Extracted data entries
^^^^
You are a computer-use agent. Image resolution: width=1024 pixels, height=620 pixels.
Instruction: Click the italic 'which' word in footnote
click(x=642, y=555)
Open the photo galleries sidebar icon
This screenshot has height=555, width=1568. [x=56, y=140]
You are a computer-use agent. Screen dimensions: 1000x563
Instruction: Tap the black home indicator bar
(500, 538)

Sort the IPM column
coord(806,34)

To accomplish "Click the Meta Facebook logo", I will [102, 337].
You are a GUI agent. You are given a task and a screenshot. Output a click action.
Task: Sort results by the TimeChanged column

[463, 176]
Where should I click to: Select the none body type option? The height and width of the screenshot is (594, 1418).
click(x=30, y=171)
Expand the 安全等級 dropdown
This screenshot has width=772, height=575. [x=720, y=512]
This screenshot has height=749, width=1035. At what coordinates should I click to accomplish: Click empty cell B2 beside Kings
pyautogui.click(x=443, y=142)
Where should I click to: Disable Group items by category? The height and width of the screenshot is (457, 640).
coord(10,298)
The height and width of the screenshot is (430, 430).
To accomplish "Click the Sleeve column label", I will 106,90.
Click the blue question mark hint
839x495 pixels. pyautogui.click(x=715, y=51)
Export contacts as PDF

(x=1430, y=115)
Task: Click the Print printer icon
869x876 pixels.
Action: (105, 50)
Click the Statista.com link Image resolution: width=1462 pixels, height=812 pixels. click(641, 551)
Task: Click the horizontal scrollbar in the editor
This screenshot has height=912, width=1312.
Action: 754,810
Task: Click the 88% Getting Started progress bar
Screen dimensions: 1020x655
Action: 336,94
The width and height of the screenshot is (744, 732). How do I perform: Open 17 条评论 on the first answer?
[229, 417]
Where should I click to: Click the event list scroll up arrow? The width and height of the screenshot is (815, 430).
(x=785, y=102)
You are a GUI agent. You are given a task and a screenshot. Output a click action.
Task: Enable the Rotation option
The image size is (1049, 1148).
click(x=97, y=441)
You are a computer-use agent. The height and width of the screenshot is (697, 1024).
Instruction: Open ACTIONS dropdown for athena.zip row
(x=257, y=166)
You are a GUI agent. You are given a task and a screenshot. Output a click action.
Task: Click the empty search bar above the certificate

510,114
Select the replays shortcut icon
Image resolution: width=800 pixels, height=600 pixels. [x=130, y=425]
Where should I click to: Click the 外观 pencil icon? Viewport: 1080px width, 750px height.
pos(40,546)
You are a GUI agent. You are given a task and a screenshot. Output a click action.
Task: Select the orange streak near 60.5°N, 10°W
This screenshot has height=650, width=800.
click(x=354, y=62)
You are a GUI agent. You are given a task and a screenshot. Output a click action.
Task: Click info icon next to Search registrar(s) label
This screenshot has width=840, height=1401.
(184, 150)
^^^^
TASK ITEM: Could you give every entry again, exactly as written?

RESULT OF THIS TASK:
You are a computer-use agent. Image resolution: width=1024 pixels, height=620 pixels.
Instruction: Click the italic 'which' word in footnote
click(x=642, y=555)
Open the photo galleries sidebar icon
This screenshot has height=555, width=1568. [x=56, y=140]
You are a computer-use agent. Screen dimensions: 1000x563
Instruction: Tap the black home indicator bar
(500, 538)

Sort the IPM column
coord(806,34)

To accomplish "Click the Meta Facebook logo", I will [102, 337].
You are a GUI agent. You are given a task and a screenshot. Output a click action.
Task: Sort results by the TimeChanged column

[463, 176]
Where should I click to: Select the none body type option? The height and width of the screenshot is (594, 1418).
click(x=30, y=171)
Expand the 安全等級 dropdown
This screenshot has width=772, height=575. [x=720, y=512]
This screenshot has height=749, width=1035. At what coordinates should I click to accomplish: Click empty cell B2 beside Kings
pyautogui.click(x=443, y=142)
Where should I click to: Disable Group items by category? The height and width of the screenshot is (457, 640).
coord(10,298)
The height and width of the screenshot is (430, 430).
To accomplish "Click the Sleeve column label", I will 106,90.
Click the blue question mark hint
839x495 pixels. pyautogui.click(x=715, y=51)
Export contacts as PDF

(x=1430, y=115)
Task: Click the Print printer icon
869x876 pixels.
Action: (105, 50)
Click the Statista.com link Image resolution: width=1462 pixels, height=812 pixels. click(641, 551)
Task: Click the horizontal scrollbar in the editor
This screenshot has height=912, width=1312.
Action: 754,810
Task: Click the 88% Getting Started progress bar
Screen dimensions: 1020x655
Action: 336,94
The width and height of the screenshot is (744, 732). How do I perform: Open 17 条评论 on the first answer?
[229, 417]
Where should I click to: Click the event list scroll up arrow? The width and height of the screenshot is (815, 430).
(x=785, y=102)
You are a GUI agent. You are given a task and a screenshot. Output a click action.
Task: Enable the Rotation option
The image size is (1049, 1148).
click(x=97, y=441)
You are a computer-use agent. The height and width of the screenshot is (697, 1024).
Instruction: Open ACTIONS dropdown for athena.zip row
(x=257, y=166)
You are a GUI agent. You are given a task and a screenshot. Output a click action.
Task: Click the empty search bar above the certificate

510,114
Select the replays shortcut icon
Image resolution: width=800 pixels, height=600 pixels. [x=130, y=425]
Where should I click to: Click the 外观 pencil icon? Viewport: 1080px width, 750px height.
pos(40,546)
You are a GUI agent. You are given a task and a screenshot. Output a click action.
Task: Select the orange streak near 60.5°N, 10°W
This screenshot has height=650, width=800.
click(x=354, y=62)
You are a GUI agent. You are given a task and a screenshot. Output a click action.
Task: Click info icon next to Search registrar(s) label
This screenshot has width=840, height=1401.
(184, 150)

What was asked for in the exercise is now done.